Quote the entries below word for word, starting at the line that contains "Advance the ad" and ending with the last line of the entries.

++++

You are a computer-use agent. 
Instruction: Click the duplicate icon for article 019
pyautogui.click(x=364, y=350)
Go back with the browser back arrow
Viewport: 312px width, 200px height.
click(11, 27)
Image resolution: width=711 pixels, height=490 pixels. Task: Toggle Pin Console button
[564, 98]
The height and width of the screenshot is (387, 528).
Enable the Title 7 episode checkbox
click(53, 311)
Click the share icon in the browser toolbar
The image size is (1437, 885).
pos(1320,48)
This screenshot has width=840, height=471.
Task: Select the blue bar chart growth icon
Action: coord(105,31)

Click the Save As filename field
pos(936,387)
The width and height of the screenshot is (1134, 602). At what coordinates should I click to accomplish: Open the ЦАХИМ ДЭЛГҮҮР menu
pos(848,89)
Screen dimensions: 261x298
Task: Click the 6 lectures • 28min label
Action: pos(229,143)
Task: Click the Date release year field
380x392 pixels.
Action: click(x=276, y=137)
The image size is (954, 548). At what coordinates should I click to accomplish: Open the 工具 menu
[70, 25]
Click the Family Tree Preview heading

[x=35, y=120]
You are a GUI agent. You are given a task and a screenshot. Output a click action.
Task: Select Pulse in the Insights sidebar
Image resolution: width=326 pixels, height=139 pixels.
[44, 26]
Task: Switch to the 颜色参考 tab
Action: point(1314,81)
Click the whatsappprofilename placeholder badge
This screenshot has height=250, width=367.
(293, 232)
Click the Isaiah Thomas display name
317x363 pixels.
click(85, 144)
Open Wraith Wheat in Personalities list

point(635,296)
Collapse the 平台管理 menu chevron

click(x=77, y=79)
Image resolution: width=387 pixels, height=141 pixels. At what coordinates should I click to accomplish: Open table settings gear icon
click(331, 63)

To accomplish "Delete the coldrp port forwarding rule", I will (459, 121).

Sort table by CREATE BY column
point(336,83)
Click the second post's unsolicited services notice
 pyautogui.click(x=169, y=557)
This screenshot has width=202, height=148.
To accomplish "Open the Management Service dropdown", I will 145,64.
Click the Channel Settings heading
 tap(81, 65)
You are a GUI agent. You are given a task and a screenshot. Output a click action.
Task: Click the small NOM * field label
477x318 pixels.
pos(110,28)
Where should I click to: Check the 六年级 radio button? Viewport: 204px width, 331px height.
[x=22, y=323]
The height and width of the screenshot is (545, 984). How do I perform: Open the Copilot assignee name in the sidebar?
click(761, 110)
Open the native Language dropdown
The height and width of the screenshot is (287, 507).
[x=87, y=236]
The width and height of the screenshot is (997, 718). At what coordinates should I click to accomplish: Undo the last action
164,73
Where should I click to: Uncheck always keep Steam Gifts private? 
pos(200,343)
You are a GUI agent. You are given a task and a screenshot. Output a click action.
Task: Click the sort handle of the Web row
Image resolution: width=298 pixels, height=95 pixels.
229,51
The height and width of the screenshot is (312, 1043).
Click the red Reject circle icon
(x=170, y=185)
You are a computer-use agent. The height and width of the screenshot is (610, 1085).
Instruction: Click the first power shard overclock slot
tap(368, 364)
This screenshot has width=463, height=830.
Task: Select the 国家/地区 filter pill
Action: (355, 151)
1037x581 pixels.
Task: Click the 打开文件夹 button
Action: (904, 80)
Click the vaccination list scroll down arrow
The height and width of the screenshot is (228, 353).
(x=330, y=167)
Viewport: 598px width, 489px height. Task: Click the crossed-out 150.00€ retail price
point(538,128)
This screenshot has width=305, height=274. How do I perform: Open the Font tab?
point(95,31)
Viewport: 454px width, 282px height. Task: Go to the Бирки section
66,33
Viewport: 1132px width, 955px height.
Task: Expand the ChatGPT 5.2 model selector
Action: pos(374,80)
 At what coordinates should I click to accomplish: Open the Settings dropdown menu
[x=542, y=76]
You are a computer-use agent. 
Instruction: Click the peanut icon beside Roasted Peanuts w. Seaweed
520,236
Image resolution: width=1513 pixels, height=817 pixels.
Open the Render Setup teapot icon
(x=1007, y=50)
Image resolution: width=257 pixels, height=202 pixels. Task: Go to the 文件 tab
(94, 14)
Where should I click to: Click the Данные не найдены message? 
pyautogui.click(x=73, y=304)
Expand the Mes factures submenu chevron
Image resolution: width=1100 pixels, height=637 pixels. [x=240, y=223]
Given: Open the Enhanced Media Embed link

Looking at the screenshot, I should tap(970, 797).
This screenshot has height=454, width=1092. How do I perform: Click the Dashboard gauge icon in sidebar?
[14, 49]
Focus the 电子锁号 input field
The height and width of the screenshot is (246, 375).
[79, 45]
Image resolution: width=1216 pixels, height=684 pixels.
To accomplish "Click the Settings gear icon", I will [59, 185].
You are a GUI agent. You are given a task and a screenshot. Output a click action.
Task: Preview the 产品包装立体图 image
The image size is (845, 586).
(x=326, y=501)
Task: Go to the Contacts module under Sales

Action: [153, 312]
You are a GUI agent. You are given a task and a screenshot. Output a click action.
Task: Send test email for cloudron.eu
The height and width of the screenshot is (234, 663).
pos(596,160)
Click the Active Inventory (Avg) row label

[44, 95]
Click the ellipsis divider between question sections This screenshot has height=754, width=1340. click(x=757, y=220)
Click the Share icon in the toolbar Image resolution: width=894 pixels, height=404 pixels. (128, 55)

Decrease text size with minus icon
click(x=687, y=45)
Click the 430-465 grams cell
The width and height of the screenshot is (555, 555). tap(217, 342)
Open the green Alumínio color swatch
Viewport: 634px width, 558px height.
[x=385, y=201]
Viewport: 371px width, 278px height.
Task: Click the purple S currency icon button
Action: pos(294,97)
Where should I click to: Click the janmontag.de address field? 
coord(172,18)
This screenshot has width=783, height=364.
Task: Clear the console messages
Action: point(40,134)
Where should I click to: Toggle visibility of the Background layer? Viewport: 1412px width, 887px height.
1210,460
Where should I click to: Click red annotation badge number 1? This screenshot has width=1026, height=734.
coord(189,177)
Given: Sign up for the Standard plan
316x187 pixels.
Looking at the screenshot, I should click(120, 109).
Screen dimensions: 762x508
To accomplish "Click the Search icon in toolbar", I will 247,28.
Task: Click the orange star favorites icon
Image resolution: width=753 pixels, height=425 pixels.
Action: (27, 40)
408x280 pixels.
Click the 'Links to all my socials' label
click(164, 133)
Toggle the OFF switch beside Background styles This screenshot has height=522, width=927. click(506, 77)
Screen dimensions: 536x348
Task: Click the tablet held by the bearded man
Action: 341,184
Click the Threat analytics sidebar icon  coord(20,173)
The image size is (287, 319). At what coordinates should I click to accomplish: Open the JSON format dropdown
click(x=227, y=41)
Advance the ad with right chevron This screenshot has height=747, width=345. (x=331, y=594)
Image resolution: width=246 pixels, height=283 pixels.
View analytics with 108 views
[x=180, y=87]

++++

▶ _THE RESULT_:
Advance the ad with right chevron This screenshot has height=747, width=345. (x=331, y=594)
Image resolution: width=246 pixels, height=283 pixels.
View analytics with 108 views
[x=180, y=87]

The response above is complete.